It seems that government ministers think they are immune from the ‘austerity’ measures the rest of the population of the UK are being subjected to.
Incredibly, MPs think they are entitled to a pay rise, despite implementing measures which effectively freeze or reduce public sector pay in real terms.
The ‘Independent Parliamentary Standards Authority’ is expected to recommend a massive £10,000 pay rise for MPs, which would be around a 15% increase on basic. In real terms, the total salary package for MPs is in the region of £120,000.
Opposition leader Ed Miliband has stated that he would intervene if MPs salary was increased by any more than 1%, which is the maximum public sector workers will be allowed.
David Cameron has said that MPs must be prepared to lose other benefits if they receive a pay rise.
In the Palace of Westminster, two small toilets used by peers are to undergo refurbishment which is set to cost the taxpayer in the region of £100,000.
According to tender documents the work includes replacing ‘historic oak panelling’, minor demolition work, new decorations, and new sanitary equipment. The work must comply with English Heritage requirements for Grade One listed buildings, which is said to add to the cost.
Spending £100,000 of tax payers money on a more luxurious environment for Lords to park their arses on is not what the public want to hear when the money could be put to better use.
Controversy surrounds the appointment of Ian Livingstone as a minister in the ‘Department of Business, Innovation and Skills’ (BIS).
Livingstone will be leaving his position as a boss in BT with close to £20 million in shares in the company to take up a position in a government department which oversees the telecoms industry, in which BT competes.
With £20 million in shares, Livingstone will benefit significantly from dividends and interest – which depend on the performance of BT – from his share portfolio.
His additional wealth could be influenced by the policies and actions of the ministerial team of which he will be a member.
According to Livingstone, he will be placing the shares in a ‘blind trust’, which will be managed by those who he has given power of attorney over, and over which he will have no direct management. This is supposed to distance him from any accusation of conflict of interest, but in reality does not prevent him from influencing policies which may benefit him financially. Once he leaves his ministerial position he will regain full control of the shares in BT.
Anne McKechin, a former minister of state at the DTI in Tony Blair’s government, told the Independent “The scale of Ian Livingston’s share-holding is an issue. He is the CEO of BT and there will be virtually no gap between his leaving BT and joining the government. There is valid concern that the Prime Minister has not done enough to convince the public that a conflict of interest will not be a problem.”
There are no real and effective safeguards against Livingstone attempting to influence government policy for his own financial interest.
A former trade minister has also criticised the decision to being Livingstone into the government position, stating that Cameron has failed to offer any form of robust safeguard to address the issue of bringing in Livingstone directly from BT.

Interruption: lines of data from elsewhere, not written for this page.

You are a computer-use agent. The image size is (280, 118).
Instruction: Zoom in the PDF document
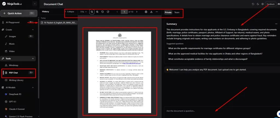point(97,12)
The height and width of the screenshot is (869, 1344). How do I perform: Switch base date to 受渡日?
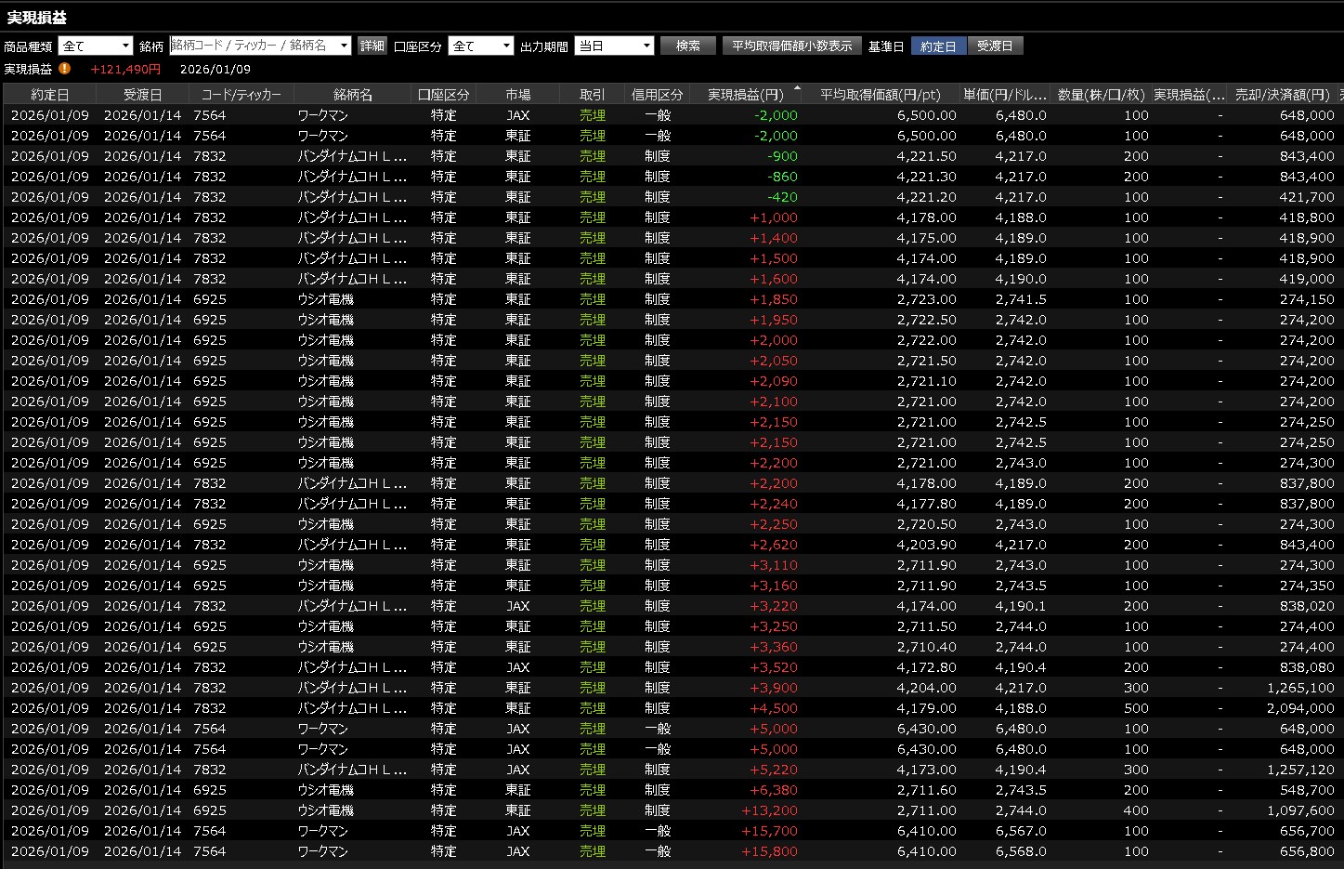[995, 46]
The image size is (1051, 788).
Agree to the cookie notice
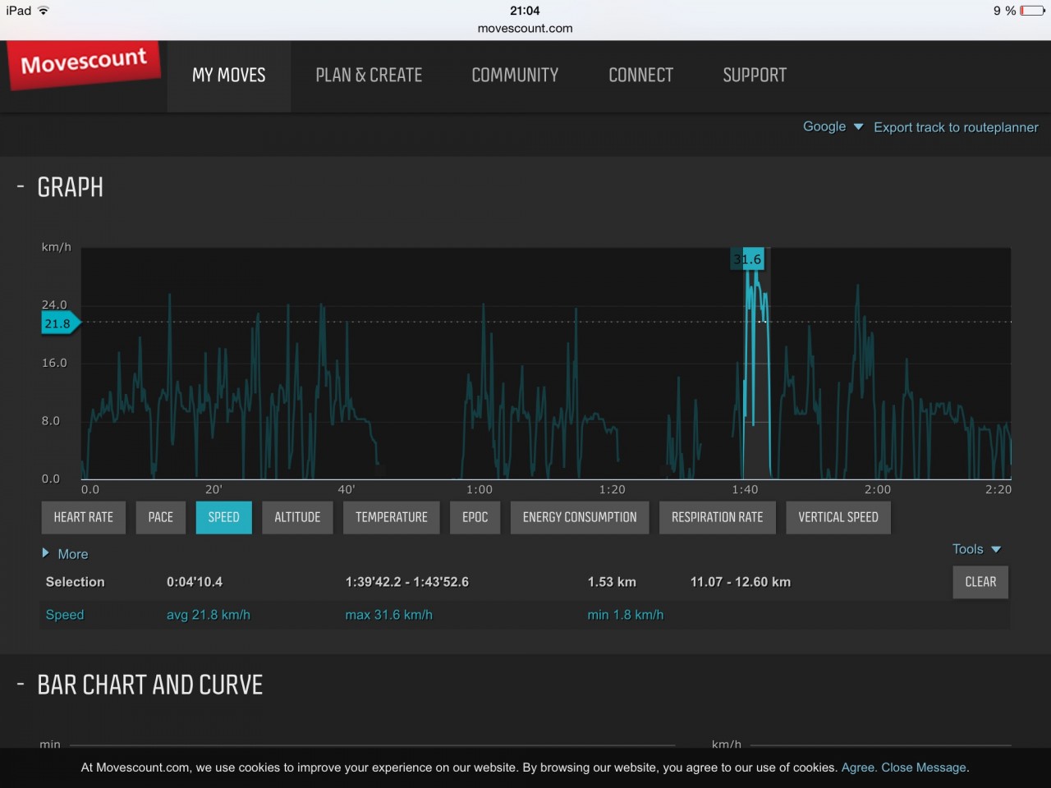click(x=858, y=767)
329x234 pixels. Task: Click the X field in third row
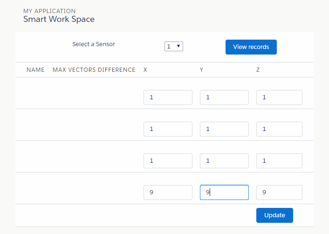tap(168, 161)
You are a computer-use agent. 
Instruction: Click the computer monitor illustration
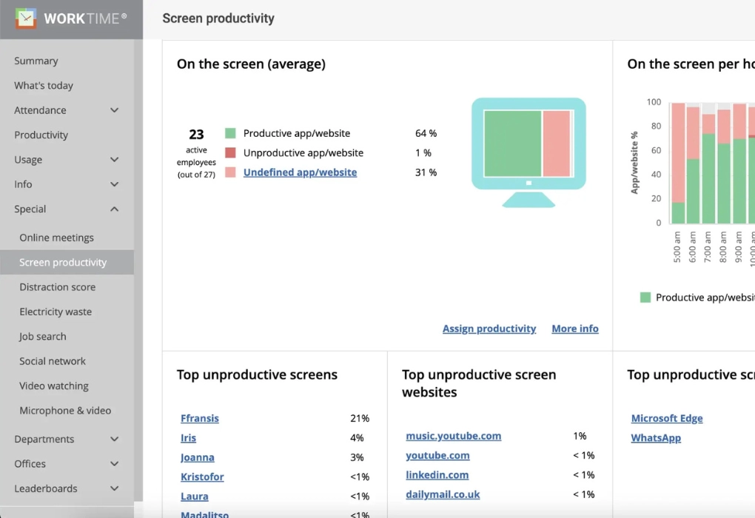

It all seems far too cosy a relationship between BT, Livingstone, and Cameron, with some potentially serious risks for other companies who are in competition with BT in the same market.
MPs pay rises, expensive loos for the lords, and a minister with serious personal financial interest in the activities of the department he has been recruited in to just go to show that the government do not consider themselves subject to their own policies.
Cronyism is a massive problem within the current system, where waste and ‘dodgy deals’ are in plain view, and which the government don’t seem to care if anyone notices are not. Brazen selfishness is rife, as though they are trying to pick a chicken carcass for all it is worth before they finally get kicked out of office.
Although these activities are not directly corrupt, the case of MPs being recommended up to a £10,000 pay rise, and the appointment of Livingstone, certainly indicates that underhanded dealing and influence is taking place somewhere behind the scenes.